> [Texto fuente]
▼

A dos años de gobierno Descomposición nacional

Raúl Rodríguez Cortés

Cunde entre la sociedad una preocupación creciente al no ver respuestas convincentes del gobierno de Felipe Calderón para superar una situación económica que se deteriora día a día y contener la ola de inseguridad y violencia desatada por la delincuencia. Esa sensación de desgobierno no es exclusiva, por cierto, de opositores radicales o moderados, pues también se percibe entre empresarios que apoyaron con fondos a Calderón, ciudadanos que le dieron su voto y grupos de su propio partido, el PAN.

En ese contexto se ha sembrado la hipótesis de que Calderón no podrá concluir con su mandato constitucional o que su renuncia es condición sine qua non para tomar un acuerdo político que permita recuperar el control de un barco a la deriva.

El primero en hacer público ese escenario, cuando solo era un susurro, fue Porfirio Muñoz Ledo, hoy coordinador del Frente Amplio Progresista, quien en su reciente libro La ruptura que viene argumentó que la ilegitimidad de origen así como la reiterada negativa a reformar el Estado para dar cauce a la transición democrática, impedirán que Calderón concluya su gobierno. La idea, con algunos matices, fue respaldada por Manuel Camacho Solís y José Agustín Ortiz Pinchetti, personajes ambos muy cercanos a Andrés Manuel López Obrador, quien como parte de su movimiento contra el fraude electoral se ha planteado impedir que Calderón gobierne.

Estos hechos, incontrovertibles, dan elementos a los defensores del régimen para responder que es la izquierda (al menos la alineada a López Obrador) la que promueve la idea de que el presidente constitucional (que con fraude o sin fraude lo es, de acuerdo con nuestra institucionalidad vigente) sea derrocado.

Por supuesto que no es lo mismo ser derrocado que quedar incapacitado para concluir un mandato, y esa confusión semántica es la que aprovechan los voceros del régimen para filtrar desde el anonimato la idea de que Calderón es víctima de una oleada desestabilizadota que busca derrocarlo, lo que justificaría cualquier decisión de fuerza para evitarlo.

▲

> [Consigna a]
Responde a partir de la columna sobre los dos años de gobierno de Calderón:
(i) ¿Cuál es el partido de Calderón?
(ii) ¿Quién fue el primero en hacer público el escenario de que Calderón no concluiría su gobierno?
(iii) Según el último párrafo, ¿qué justificaría la idea de que Calderón es víctima de una oleada que busca derrocarlo?

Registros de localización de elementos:
▼

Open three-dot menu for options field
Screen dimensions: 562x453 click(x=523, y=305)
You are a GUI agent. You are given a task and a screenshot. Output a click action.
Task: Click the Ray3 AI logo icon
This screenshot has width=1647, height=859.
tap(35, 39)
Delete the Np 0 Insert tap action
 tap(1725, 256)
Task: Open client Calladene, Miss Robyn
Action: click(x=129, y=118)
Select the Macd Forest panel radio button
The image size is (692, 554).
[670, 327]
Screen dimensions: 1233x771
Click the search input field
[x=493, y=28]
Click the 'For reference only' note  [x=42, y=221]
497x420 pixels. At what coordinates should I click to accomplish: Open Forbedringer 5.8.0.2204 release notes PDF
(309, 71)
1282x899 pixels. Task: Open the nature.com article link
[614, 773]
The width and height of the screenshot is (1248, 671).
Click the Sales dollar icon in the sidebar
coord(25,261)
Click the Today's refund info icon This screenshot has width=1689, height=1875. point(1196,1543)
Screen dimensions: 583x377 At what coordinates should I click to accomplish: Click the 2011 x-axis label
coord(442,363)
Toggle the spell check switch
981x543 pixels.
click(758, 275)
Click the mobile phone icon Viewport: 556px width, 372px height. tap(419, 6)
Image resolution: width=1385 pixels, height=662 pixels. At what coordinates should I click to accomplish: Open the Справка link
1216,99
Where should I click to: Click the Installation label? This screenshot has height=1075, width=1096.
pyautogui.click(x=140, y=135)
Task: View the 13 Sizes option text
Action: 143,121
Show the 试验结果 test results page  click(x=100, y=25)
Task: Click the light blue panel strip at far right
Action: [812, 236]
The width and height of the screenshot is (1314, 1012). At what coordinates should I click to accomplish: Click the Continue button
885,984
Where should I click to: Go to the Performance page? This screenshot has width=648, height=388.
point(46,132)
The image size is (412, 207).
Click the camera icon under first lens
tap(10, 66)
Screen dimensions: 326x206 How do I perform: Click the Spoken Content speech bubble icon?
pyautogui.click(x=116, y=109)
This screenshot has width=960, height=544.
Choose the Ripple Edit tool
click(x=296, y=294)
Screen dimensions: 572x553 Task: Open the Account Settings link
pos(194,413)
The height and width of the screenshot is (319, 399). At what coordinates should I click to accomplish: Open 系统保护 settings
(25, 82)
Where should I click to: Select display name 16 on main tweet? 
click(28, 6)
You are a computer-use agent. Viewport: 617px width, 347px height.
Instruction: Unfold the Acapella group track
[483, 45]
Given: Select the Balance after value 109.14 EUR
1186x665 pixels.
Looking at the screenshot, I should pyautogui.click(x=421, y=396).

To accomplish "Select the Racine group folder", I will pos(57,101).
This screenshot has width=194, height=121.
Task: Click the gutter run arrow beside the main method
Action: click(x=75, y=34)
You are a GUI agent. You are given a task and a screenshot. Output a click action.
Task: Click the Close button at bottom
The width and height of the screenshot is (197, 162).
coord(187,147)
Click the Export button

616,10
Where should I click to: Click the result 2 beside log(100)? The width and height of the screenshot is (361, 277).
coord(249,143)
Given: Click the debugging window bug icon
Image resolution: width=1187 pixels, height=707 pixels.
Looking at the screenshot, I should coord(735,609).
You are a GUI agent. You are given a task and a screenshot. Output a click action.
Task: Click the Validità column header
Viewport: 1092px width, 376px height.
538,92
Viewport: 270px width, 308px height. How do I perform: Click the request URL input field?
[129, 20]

▲

> [Consigna b] Copia sin cambios las filas, empezando por la primera y terminando en la que contiene "tap(35, 39)", ambas incluidas.

> [Solución propuesta a]
(i) El PAN.
(ii) Porfirio Muñoz Ledo.
(iii) Cualquier decisión de fuerza para evitarlo.

> [Solución propuesta b]
Open three-dot menu for options field
Screen dimensions: 562x453 click(x=523, y=305)
You are a GUI agent. You are given a task and a screenshot. Output a click action.
Task: Click the Ray3 AI logo icon
This screenshot has width=1647, height=859.
tap(35, 39)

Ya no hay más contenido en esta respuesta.